Texto para leitura.

A bebida era a Coca-Cola. Harvey Washington Wiley, o “químico cruzadista” que liderou o Bureau de Química do Departamento de Agricultura dos Estados Unidos, havia aberto um processo judicial contra a Coca-Cola Co., acusando-a de adulterar a bebida ao adicionar um ingrediente prejudicial: a cafeína (os níveis atuais de cafeína da Coca-Cola são bem mais baixos).

Preparando sua defesa, a empresa encontrou uma lacuna na pesquisa existente sobre a cafeína: “Quando os cientistas observaram os dados, viram todos aqueles estudos animais, mas não tinham os dados humanos necessários”, afirmou Ludy T. Benjamin Jr., professor de psicologia da Texas A&M University, que estudou o julgamento. “Então, eles buscaram alguém que pudesse gerar dados humanos, e rápido”.

A Coca-Cola contratou um instrutor de psicologia da Barnard College, chamado Harry Levi Hollingworth. Ele reuniu 16 participantes, com idades entre 19 e 39, incluindo usuários ocasionais, moderados e regulares de cafeína, assim como abstêmios. Num apartamento em Manhattan alugado para a pesquisa, ele testou as habilidades mentais e motoras sob diferentes níveis de uso de cafeína e abstinência. Os participantes tomaram cápsulas de cafeína e placebos – era um estudo duplo-cego, pois sem os participantes, nem os pesquisadores sabiam quem tomava o quê – e “refrigerantes de máquina” com e sem cafeína. Com a aproximação do julgamento, Hollingworth fez tudo isso em apenas 40 dias.

Material fornecido.
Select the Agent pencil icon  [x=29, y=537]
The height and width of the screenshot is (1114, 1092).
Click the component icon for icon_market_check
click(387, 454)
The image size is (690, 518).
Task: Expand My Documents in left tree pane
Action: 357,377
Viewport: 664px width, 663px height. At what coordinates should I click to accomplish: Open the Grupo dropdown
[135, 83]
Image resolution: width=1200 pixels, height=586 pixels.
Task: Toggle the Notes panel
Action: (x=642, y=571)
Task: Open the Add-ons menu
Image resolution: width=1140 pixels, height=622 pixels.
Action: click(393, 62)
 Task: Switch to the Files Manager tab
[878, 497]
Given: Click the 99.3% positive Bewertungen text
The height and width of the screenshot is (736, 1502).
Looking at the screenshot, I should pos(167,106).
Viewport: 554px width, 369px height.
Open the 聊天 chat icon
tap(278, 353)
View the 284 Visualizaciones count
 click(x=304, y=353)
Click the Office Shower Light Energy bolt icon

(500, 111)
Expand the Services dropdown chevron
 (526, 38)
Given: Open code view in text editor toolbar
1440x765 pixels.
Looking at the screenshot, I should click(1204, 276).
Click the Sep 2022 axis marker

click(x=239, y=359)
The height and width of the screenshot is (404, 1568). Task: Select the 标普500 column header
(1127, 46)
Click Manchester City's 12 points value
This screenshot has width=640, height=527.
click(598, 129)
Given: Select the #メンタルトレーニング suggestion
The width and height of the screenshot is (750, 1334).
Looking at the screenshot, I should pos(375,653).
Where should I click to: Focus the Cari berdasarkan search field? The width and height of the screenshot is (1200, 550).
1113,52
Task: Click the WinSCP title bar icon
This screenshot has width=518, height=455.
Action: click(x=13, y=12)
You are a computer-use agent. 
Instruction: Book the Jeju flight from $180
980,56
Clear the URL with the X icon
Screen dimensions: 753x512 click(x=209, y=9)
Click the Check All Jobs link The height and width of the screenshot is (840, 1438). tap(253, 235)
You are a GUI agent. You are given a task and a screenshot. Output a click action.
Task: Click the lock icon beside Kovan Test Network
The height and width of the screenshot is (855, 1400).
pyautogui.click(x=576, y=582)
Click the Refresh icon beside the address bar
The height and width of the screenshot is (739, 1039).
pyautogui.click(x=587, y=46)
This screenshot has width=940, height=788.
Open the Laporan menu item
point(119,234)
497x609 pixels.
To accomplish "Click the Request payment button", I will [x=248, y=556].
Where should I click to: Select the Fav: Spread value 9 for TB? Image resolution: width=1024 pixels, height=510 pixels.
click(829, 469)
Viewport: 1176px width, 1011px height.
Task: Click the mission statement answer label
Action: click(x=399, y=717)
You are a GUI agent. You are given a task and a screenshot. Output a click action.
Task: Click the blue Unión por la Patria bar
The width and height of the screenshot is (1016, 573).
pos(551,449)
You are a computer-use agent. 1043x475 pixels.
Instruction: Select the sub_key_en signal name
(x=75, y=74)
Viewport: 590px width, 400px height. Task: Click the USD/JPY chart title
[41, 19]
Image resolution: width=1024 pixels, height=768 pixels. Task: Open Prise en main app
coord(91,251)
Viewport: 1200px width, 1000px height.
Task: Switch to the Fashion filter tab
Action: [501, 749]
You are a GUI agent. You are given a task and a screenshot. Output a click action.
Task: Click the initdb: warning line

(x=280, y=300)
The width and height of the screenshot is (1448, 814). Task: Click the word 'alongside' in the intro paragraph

Conjunto de tarefas.
1 – Indique se cada afirmação abaixo está de acordo com o texto sobre o julgamento da Coca-Cola, respondendo sim ou não e citando literalmente as palavras do texto que decidem a questão. (a) Hollingworth reuniu 16 participantes para o estudo. (b) Os níveis atuais de cafeína da Coca-Cola são mais altos do que os da época do processo. (c) Os testes foram feitos em um laboratório da Barnard College.
2 – Transcreva sem alterações o trecho do texto sobre o julgamento da Coca-Cola de "A Coca-Cola contratou" até "apenas 40 dias.".
O material não é usado em nenhuma das tarefas.

Respostas por item.
1 –
(a) Sim: "Ele reuniu 16 participantes, com idades entre 19 e 39".
(b) Não: "os níveis atuais de cafeína da Coca-Cola são bem mais baixos".
(c) Não: "Num apartamento em Manhattan alugado para a pesquisa".

2 –
A Coca-Cola contratou um instrutor de psicologia da Barnard College, chamado Harry Levi Hollingworth. Ele reuniu 16 participantes, com idades entre 19 e 39, incluindo usuários ocasionais, moderados e regulares de cafeína, assim como abstêmios. Num apartamento em Manhattan alugado para a pesquisa, ele testou as habilidades mentais e motoras sob diferentes níveis de uso de cafeína e abstinência. Os participantes tomaram cápsulas de cafeína e placebos – era um estudo duplo-cego, pois sem os participantes, nem os pesquisadores sabiam quem tomava o quê – e “refrigerantes de máquina” com e sem cafeína. Com a aproximação do julgamento, Hollingworth fez tudo isso em apenas 40 dias.